*Source material*
-- Opening Marker --
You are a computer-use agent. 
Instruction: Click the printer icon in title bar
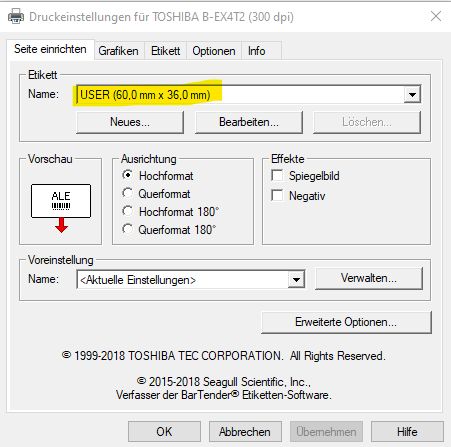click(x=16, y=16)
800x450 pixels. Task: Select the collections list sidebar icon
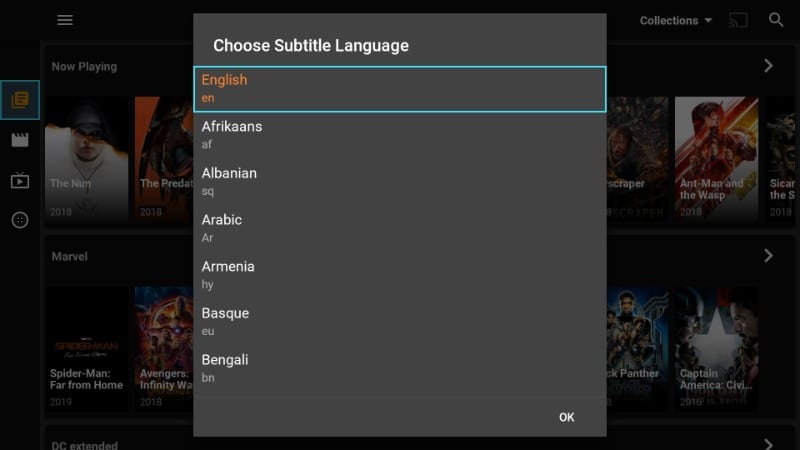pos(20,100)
-- Closing Marker --
-- Opening Marker --
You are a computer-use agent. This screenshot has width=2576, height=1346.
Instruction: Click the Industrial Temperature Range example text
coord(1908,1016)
-- Closing Marker --
*What to produce*
Scan the records for lines that hold "computer", and reproduce each one you find.

*Result*
You are a computer-use agent. 
You are a computer-use agent. This screenshot has width=2576, height=1346.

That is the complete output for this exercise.